*** Opening of Recorded information ***

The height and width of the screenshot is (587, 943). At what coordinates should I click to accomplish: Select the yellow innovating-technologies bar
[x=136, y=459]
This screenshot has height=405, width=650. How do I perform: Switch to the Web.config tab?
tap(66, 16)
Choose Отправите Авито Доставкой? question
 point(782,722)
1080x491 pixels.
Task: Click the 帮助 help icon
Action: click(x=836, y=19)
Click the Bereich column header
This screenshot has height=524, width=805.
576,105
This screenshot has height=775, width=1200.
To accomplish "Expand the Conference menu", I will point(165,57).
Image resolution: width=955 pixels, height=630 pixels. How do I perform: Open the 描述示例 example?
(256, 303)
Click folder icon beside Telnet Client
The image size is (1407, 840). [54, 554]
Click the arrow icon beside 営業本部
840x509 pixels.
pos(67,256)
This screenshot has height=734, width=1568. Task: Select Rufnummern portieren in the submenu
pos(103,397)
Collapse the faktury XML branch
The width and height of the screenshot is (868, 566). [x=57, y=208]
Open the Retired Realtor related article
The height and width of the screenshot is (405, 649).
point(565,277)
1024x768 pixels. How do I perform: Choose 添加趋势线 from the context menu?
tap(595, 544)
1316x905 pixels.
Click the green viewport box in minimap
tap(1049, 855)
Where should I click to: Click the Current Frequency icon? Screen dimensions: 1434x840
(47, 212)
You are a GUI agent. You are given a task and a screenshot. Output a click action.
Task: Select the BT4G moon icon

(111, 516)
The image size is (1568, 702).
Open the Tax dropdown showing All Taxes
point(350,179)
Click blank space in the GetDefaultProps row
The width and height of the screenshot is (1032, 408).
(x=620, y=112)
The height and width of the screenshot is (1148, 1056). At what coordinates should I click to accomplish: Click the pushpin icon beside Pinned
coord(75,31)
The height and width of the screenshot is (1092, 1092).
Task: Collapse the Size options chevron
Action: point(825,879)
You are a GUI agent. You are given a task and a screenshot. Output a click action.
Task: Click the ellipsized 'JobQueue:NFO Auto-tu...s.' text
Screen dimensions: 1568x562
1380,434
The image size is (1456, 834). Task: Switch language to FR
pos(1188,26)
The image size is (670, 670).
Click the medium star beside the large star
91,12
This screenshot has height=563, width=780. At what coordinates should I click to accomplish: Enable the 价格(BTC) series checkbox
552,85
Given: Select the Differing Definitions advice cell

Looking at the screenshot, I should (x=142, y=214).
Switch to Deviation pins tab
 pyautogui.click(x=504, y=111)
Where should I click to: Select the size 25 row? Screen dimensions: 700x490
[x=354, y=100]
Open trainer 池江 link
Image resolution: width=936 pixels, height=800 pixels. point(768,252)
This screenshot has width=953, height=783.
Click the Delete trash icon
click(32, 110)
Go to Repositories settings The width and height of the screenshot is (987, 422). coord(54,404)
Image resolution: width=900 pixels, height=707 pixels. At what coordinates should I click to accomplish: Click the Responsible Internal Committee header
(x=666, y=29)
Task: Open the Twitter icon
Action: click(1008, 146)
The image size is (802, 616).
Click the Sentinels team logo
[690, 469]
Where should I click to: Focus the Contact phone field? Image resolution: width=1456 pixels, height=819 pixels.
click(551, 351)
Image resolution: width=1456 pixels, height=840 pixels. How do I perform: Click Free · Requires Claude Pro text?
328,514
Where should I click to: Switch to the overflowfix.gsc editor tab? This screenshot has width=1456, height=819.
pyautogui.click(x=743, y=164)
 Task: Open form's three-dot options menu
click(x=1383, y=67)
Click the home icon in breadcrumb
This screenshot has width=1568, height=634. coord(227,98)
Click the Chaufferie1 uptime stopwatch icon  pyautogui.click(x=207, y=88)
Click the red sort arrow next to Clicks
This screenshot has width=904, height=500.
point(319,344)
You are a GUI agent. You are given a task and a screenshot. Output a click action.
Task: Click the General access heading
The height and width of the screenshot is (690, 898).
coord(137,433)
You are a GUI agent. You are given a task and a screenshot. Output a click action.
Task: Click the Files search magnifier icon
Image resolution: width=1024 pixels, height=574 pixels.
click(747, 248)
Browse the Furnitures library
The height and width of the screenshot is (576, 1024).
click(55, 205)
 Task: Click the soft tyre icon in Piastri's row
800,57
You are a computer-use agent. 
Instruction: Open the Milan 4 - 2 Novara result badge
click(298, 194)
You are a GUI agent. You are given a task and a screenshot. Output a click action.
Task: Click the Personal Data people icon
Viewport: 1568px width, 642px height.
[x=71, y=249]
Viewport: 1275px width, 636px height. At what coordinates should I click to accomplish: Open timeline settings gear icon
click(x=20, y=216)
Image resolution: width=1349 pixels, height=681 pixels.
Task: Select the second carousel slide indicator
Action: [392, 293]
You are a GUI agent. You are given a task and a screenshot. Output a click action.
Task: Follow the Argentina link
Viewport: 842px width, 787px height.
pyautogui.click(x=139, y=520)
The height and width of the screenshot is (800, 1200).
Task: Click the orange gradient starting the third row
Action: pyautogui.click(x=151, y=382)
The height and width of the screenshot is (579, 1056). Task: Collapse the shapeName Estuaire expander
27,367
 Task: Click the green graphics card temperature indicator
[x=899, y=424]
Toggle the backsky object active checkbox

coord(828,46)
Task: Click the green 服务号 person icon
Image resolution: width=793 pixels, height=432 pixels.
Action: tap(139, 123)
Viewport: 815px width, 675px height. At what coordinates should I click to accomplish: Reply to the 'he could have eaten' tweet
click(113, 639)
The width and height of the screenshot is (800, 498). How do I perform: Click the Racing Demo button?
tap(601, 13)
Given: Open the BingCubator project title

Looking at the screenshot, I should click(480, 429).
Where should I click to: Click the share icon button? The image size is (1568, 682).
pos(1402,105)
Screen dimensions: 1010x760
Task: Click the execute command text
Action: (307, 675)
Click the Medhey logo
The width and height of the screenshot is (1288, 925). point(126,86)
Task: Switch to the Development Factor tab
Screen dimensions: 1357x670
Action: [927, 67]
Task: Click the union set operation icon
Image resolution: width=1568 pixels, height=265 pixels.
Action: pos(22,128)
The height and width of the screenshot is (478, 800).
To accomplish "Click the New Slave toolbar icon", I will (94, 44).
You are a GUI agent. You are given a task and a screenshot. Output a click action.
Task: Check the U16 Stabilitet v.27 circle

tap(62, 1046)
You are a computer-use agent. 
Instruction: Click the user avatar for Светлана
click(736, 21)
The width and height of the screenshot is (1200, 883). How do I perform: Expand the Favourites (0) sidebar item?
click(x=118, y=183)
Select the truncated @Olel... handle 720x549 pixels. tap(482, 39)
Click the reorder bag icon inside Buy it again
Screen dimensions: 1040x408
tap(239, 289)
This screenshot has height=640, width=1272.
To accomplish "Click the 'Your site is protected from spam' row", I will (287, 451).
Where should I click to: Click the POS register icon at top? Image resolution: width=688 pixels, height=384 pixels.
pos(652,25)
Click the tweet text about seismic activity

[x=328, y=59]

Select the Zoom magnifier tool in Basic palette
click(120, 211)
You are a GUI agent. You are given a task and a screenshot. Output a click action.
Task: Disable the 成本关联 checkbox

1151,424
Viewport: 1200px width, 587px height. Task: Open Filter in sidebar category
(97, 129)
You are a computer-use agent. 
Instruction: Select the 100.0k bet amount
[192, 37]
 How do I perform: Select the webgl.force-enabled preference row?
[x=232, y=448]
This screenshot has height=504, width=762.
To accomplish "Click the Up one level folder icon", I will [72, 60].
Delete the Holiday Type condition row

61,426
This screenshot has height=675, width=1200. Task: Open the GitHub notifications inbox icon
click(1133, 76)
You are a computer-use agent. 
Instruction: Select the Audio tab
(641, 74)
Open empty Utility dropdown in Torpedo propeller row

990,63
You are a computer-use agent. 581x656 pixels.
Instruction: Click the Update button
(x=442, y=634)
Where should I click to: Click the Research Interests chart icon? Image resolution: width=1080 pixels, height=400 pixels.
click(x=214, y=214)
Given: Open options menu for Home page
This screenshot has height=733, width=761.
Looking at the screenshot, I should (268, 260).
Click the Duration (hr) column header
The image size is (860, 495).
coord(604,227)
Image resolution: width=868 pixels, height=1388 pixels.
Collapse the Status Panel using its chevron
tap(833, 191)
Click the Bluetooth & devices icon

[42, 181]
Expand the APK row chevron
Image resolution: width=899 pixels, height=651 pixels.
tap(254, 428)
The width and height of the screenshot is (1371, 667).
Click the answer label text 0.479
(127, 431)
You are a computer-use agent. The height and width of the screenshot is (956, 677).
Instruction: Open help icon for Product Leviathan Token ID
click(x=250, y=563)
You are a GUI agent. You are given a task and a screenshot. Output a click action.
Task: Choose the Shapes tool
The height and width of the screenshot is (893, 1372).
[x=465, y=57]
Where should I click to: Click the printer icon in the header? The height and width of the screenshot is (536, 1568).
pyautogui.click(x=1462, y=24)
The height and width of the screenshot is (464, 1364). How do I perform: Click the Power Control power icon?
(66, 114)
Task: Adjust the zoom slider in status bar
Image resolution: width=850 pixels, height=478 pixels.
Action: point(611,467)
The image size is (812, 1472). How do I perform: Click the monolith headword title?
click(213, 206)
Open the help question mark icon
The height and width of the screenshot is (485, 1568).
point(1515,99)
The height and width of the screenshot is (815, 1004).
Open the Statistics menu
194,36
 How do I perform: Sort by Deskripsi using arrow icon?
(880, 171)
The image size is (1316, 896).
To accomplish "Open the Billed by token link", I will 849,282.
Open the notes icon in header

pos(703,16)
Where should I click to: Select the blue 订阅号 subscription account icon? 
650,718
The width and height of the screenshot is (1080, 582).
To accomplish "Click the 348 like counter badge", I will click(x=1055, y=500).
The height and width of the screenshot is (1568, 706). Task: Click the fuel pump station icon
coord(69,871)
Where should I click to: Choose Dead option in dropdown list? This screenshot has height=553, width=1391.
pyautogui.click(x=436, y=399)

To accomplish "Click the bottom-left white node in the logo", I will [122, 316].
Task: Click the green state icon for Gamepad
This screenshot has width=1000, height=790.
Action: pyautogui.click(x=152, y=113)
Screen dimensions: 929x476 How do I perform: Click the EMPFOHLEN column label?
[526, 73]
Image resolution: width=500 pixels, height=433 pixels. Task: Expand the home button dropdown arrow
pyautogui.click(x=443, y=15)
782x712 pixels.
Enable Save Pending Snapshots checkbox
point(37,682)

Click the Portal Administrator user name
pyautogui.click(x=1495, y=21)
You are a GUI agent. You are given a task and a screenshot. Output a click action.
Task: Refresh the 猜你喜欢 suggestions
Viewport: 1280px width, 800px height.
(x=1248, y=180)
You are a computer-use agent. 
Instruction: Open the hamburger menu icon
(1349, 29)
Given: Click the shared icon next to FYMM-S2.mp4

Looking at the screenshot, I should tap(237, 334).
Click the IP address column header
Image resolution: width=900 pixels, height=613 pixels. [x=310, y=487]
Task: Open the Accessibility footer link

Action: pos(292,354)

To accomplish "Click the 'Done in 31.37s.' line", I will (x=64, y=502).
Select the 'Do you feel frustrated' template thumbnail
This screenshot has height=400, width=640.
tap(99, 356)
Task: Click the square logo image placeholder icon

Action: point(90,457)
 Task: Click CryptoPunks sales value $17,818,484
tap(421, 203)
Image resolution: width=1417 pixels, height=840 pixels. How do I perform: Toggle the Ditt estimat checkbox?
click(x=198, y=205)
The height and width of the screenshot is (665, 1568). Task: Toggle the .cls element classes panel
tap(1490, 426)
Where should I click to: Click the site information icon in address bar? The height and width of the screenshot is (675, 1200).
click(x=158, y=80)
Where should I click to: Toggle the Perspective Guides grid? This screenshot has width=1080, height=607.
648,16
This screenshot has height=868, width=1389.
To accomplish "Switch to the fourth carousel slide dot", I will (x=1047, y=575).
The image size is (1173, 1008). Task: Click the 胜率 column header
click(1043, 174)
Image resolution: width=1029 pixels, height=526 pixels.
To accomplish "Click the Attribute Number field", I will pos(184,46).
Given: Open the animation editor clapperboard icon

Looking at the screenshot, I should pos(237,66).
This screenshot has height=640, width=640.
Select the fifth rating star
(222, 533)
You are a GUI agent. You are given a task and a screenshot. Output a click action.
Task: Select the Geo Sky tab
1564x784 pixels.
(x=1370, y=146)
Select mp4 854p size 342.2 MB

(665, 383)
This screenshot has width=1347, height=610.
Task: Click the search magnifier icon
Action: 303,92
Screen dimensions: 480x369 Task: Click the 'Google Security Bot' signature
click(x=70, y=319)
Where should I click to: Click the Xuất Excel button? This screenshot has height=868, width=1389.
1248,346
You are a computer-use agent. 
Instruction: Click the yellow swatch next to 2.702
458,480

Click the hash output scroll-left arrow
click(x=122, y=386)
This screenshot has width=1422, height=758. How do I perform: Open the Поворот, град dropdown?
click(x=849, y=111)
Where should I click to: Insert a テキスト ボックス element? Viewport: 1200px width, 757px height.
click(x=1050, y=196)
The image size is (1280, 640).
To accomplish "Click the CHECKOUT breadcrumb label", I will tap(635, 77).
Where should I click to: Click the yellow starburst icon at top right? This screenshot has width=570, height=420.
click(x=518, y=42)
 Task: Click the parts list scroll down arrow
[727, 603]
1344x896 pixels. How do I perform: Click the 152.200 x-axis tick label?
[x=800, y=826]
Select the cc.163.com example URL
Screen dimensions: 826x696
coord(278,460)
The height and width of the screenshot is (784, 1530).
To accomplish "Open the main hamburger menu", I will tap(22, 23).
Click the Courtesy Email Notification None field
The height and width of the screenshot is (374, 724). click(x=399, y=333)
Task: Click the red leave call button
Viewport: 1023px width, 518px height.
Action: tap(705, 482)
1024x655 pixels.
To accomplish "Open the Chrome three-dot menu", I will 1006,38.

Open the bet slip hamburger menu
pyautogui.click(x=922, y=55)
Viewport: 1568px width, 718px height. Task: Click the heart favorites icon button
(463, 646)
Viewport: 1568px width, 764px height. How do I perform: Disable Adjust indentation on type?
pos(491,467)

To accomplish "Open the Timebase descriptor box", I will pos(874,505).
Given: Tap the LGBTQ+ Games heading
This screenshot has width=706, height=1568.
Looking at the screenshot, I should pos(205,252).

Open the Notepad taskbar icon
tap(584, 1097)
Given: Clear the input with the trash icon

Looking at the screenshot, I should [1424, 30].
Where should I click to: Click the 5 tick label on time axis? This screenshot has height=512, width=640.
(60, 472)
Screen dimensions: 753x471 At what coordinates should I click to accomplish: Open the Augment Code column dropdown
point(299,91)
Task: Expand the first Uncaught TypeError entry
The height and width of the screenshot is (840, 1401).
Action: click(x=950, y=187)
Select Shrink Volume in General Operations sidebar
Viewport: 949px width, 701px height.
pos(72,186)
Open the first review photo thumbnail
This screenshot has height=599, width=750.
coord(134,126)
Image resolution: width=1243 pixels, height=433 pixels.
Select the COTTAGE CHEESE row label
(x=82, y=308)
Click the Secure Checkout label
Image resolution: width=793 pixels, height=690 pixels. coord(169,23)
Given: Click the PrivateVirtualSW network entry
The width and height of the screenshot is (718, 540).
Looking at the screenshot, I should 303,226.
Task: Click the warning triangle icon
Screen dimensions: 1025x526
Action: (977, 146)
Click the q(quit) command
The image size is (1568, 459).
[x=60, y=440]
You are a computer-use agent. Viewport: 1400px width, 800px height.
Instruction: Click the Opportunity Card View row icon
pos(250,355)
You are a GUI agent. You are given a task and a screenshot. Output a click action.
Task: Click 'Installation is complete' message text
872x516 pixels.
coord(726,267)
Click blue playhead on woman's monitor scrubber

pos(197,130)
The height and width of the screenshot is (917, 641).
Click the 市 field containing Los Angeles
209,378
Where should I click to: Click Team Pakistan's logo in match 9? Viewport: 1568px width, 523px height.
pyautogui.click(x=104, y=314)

*** Close of Recorded information ***

◆ Work task: Check each line above for the string "General" and show the ones that have it.

◆ Expected answer:
Task: Click the General access heading
Select Shrink Volume in General Operations sidebar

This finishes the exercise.